Assigned task >>
All of the entries should be written out again exactly.

[Data extracted from a collection]
++++++++++++++++++++

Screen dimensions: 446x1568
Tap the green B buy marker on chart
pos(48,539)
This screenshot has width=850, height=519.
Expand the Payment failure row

++++++++++++++++++++

Response for this exercise >>
Screen dimensions: 446x1568
Tap the green B buy marker on chart
pos(48,539)
This screenshot has width=850, height=519.
Expand the Payment failure row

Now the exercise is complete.